短い練習 1:
パクチー栽培の文章について、次の問いに答えよ。
(a) パクチーの生育適温は何℃前後か。
(b) 鉢植え用にすすめられている土の配合で、腐葉土の割合はいくつか。
(c) 乾燥しやすい夏場は、1日に何回、いつ水やりをするか。
短い練習 2: リストの先頭の行から「Looking at the screenshot, I should [x=766, y=66].」を含む行までを、両端の行も含めて一字一句そのまま書き写してください。

ただし、降雨や水やりの際に葉や茎に泥がつくと病気にかかりやすくなります。地植えの場合は土の表面に敷きわらを施すか、鉢植えの場合は地面ではなく棚やレンガの上に置くと泥はねを防げます。

温度・湿度

パクチーの生育適温は20~25℃前後です。寒さには比較的強いですが、真夏の暑さには弱い性質があります。

基本的には日当たりのよい場所を好みますが、夏に強い日差しが当たると葉が硬くなることがあります。真夏は軒下などに移して日よけをしましょう。

冬は0度前後まで耐えるものの、霜に当たると株が弱ります。地植えのパクチーにはマルチングなどの防寒対策を施すと安心です。鉢植えのものは室内へ移して寒さを防ぎます。

パクチーは水切れに弱くやや湿り気のある土が適していますが、水を与えすぎると根腐れを起こすので注意します。

用土

パクチーはやや湿り気のある環境を好むため、植え付ける用土には水はけと水もちのよい土を使用します。

鉢植えの場合、赤玉土(小粒)5:腐葉土3:バーミキュライト1:堆肥1などの割合でブレンドした土がおすすめです。初心者であれば、ハーブ専用あるいは野菜栽培用の培養土を使用するのが最も簡単です。

地植えの場合は、土壌の酸度が中性~弱酸性になるよう、植え付けの2週間前までに苦土石灰を混ぜて調整しておきます。さらに1週間前までに堆肥や腐葉土などの有機物をすき込んで肥沃な土壌を作りましょう。

パクチーを上手に育てるコツ

水やり

パクチーは水分を好むハーブです。鉢植えの場合は、土の表面が乾燥したらたっぷりと水を与えます。鉢の底から水が流れ出るくらいの量が目安です。

乾燥しやすい夏場は、朝と夕方の2回水やりをします。気温が上がる日中に与えると株が蒸れる可能性があるので避けましょう。

葉や茎に泥がつくと病気にかかりやすくなるので、水やりの際はできるだけ株元に与えて泥はねを防いでください。

地植えのパクチーには基本的に水やりは不要です。晴天が続くなど極度に乾燥している時のみたっぷりと水を与えます。

肥料の与え方

パクチーを植え付ける際には、あらかじめ元肥が施されている培養土を使用するか、土に少量の有機肥料または化成肥料を混ぜておきましょう。

植え付けから葉の収穫まで1か月半~2か月と生育が早いため、地植えの場合、基本的に追肥は不要です。

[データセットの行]
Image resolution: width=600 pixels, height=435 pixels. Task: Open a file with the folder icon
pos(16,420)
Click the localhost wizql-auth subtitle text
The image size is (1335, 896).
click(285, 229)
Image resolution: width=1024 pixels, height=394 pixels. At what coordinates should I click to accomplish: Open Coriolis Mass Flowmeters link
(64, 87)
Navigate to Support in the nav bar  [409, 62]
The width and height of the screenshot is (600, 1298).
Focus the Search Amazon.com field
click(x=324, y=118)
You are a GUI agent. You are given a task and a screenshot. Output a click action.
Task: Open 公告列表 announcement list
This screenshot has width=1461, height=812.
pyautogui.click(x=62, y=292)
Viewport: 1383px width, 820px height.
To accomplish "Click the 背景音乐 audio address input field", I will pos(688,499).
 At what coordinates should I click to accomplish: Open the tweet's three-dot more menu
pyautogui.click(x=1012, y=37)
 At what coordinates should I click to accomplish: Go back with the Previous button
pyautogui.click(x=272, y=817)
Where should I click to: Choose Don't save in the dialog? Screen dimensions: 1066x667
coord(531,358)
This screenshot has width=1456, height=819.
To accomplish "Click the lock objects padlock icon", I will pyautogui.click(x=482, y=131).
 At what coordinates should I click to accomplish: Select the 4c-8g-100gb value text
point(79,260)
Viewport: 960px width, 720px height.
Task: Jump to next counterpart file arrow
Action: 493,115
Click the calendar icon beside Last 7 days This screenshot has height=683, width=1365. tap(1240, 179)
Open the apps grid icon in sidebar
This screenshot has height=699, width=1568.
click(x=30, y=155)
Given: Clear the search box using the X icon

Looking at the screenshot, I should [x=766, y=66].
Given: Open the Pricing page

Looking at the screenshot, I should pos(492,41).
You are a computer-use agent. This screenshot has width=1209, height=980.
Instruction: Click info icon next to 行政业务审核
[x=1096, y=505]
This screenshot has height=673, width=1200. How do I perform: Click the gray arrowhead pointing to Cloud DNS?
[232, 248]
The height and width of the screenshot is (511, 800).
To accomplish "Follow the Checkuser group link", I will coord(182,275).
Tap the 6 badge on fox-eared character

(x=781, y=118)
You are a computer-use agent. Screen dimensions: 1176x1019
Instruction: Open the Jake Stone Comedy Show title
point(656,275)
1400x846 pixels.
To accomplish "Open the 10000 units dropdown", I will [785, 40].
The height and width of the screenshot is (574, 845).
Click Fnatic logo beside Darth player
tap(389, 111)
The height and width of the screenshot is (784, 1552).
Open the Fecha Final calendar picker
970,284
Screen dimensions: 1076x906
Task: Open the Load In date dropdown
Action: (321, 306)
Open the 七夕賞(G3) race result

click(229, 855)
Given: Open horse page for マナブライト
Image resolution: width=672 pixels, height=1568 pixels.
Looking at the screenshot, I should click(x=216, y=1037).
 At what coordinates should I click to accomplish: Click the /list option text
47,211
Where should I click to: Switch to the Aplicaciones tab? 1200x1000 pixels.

解答全文 1:
(a) 20~25℃前後
(b) 3(赤玉土5:腐葉土3:バーミキュライト1:堆肥1)
(c) 朝と夕方の2回

解答全文 2:
Image resolution: width=600 pixels, height=435 pixels. Task: Open a file with the folder icon
pos(16,420)
Click the localhost wizql-auth subtitle text
The image size is (1335, 896).
click(285, 229)
Image resolution: width=1024 pixels, height=394 pixels. At what coordinates should I click to accomplish: Open Coriolis Mass Flowmeters link
(64, 87)
Navigate to Support in the nav bar  [409, 62]
The width and height of the screenshot is (600, 1298).
Focus the Search Amazon.com field
click(x=324, y=118)
You are a GUI agent. You are given a task and a screenshot. Output a click action.
Task: Open 公告列表 announcement list
This screenshot has width=1461, height=812.
pyautogui.click(x=62, y=292)
Viewport: 1383px width, 820px height.
To accomplish "Click the 背景音乐 audio address input field", I will pos(688,499).
 At what coordinates should I click to accomplish: Open the tweet's three-dot more menu
pyautogui.click(x=1012, y=37)
 At what coordinates should I click to accomplish: Go back with the Previous button
pyautogui.click(x=272, y=817)
Where should I click to: Choose Don't save in the dialog? Screen dimensions: 1066x667
coord(531,358)
This screenshot has width=1456, height=819.
To accomplish "Click the lock objects padlock icon", I will pyautogui.click(x=482, y=131).
 At what coordinates should I click to accomplish: Select the 4c-8g-100gb value text
point(79,260)
Viewport: 960px width, 720px height.
Task: Jump to next counterpart file arrow
Action: 493,115
Click the calendar icon beside Last 7 days This screenshot has height=683, width=1365. tap(1240, 179)
Open the apps grid icon in sidebar
This screenshot has height=699, width=1568.
click(x=30, y=155)
Given: Clear the search box using the X icon

Looking at the screenshot, I should [x=766, y=66].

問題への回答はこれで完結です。